Dataset excerpts:
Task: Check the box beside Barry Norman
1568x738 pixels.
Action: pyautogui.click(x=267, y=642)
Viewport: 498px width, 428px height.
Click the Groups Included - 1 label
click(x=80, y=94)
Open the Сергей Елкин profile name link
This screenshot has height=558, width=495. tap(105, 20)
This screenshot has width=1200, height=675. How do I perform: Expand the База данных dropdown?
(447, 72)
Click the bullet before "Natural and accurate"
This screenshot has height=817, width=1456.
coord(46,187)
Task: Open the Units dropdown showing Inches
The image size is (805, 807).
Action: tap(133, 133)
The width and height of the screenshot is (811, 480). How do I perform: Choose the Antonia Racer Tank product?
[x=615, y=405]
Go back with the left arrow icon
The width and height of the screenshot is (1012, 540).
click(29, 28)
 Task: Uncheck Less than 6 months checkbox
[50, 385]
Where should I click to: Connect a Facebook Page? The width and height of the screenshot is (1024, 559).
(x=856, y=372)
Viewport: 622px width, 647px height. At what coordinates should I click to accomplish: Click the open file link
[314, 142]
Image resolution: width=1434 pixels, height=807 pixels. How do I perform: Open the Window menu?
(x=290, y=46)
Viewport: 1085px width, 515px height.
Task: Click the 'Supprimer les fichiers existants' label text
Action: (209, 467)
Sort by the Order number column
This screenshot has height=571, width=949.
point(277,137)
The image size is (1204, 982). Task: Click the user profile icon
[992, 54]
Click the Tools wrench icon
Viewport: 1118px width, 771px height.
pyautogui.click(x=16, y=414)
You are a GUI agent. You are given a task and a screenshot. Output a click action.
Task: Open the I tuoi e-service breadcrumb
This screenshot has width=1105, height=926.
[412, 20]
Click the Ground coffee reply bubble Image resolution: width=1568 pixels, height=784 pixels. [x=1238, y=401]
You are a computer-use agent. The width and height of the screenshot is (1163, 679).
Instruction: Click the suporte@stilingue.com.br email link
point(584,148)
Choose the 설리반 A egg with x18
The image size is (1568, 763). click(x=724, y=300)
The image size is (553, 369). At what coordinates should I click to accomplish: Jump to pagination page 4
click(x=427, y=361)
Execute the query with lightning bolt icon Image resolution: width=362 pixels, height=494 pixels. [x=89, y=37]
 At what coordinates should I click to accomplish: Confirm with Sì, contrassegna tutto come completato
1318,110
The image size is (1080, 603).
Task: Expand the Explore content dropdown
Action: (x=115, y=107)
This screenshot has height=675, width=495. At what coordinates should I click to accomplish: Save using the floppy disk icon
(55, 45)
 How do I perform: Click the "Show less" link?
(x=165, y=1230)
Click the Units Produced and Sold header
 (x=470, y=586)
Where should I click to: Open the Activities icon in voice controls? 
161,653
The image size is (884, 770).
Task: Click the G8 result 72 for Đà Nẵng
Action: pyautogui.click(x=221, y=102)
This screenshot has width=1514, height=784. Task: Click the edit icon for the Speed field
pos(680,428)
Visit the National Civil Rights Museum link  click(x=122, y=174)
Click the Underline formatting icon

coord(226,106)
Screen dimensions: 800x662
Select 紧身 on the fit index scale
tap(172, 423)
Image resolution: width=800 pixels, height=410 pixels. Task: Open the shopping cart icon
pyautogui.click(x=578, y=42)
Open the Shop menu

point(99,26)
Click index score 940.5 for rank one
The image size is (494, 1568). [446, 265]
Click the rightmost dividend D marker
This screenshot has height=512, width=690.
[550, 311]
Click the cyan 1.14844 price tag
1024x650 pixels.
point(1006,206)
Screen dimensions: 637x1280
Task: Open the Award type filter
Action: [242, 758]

Task to carry out:
Without altering a single word, reproduce the entries above.

Exercise solution:
Task: Check the box beside Barry Norman
1568x738 pixels.
Action: pyautogui.click(x=267, y=642)
Viewport: 498px width, 428px height.
Click the Groups Included - 1 label
click(x=80, y=94)
Open the Сергей Елкин profile name link
This screenshot has height=558, width=495. tap(105, 20)
This screenshot has width=1200, height=675. How do I perform: Expand the База данных dropdown?
(447, 72)
Click the bullet before "Natural and accurate"
This screenshot has height=817, width=1456.
coord(46,187)
Task: Open the Units dropdown showing Inches
The image size is (805, 807).
Action: tap(133, 133)
The width and height of the screenshot is (811, 480). How do I perform: Choose the Antonia Racer Tank product?
[x=615, y=405]
Go back with the left arrow icon
The width and height of the screenshot is (1012, 540).
click(29, 28)
 Task: Uncheck Less than 6 months checkbox
[50, 385]
Where should I click to: Connect a Facebook Page? The width and height of the screenshot is (1024, 559).
(x=856, y=372)
Viewport: 622px width, 647px height. At what coordinates should I click to accomplish: Click the open file link
[314, 142]
Image resolution: width=1434 pixels, height=807 pixels. How do I perform: Open the Window menu?
(x=290, y=46)
Viewport: 1085px width, 515px height.
Task: Click the 'Supprimer les fichiers existants' label text
Action: (209, 467)
Sort by the Order number column
This screenshot has height=571, width=949.
point(277,137)
The image size is (1204, 982). Task: Click the user profile icon
[992, 54]
Click the Tools wrench icon
Viewport: 1118px width, 771px height.
pyautogui.click(x=16, y=414)
You are a GUI agent. You are given a task and a screenshot. Output a click action.
Task: Open the I tuoi e-service breadcrumb
This screenshot has width=1105, height=926.
[412, 20]
Click the Ground coffee reply bubble Image resolution: width=1568 pixels, height=784 pixels. [x=1238, y=401]
You are a computer-use agent. The width and height of the screenshot is (1163, 679).
Instruction: Click the suporte@stilingue.com.br email link
point(584,148)
Choose the 설리반 A egg with x18
The image size is (1568, 763). click(x=724, y=300)
The image size is (553, 369). At what coordinates should I click to accomplish: Jump to pagination page 4
click(x=427, y=361)
Execute the query with lightning bolt icon Image resolution: width=362 pixels, height=494 pixels. [x=89, y=37]
 At what coordinates should I click to accomplish: Confirm with Sì, contrassegna tutto come completato
1318,110
The image size is (1080, 603).
Task: Expand the Explore content dropdown
Action: (x=115, y=107)
This screenshot has height=675, width=495. At what coordinates should I click to accomplish: Save using the floppy disk icon
(55, 45)
 How do I perform: Click the "Show less" link?
(x=165, y=1230)
Click the Units Produced and Sold header
 (x=470, y=586)
Where should I click to: Open the Activities icon in voice controls? 
161,653
The image size is (884, 770).
Task: Click the G8 result 72 for Đà Nẵng
Action: pyautogui.click(x=221, y=102)
This screenshot has width=1514, height=784. Task: Click the edit icon for the Speed field
pos(680,428)
Visit the National Civil Rights Museum link  click(x=122, y=174)
Click the Underline formatting icon

coord(226,106)
Screen dimensions: 800x662
Select 紧身 on the fit index scale
tap(172, 423)
Image resolution: width=800 pixels, height=410 pixels. Task: Open the shopping cart icon
pyautogui.click(x=578, y=42)
Open the Shop menu

point(99,26)
Click index score 940.5 for rank one
The image size is (494, 1568). [446, 265]
Click the rightmost dividend D marker
This screenshot has height=512, width=690.
[550, 311]
Click the cyan 1.14844 price tag
1024x650 pixels.
point(1006,206)
Screen dimensions: 637x1280
Task: Open the Award type filter
Action: [242, 758]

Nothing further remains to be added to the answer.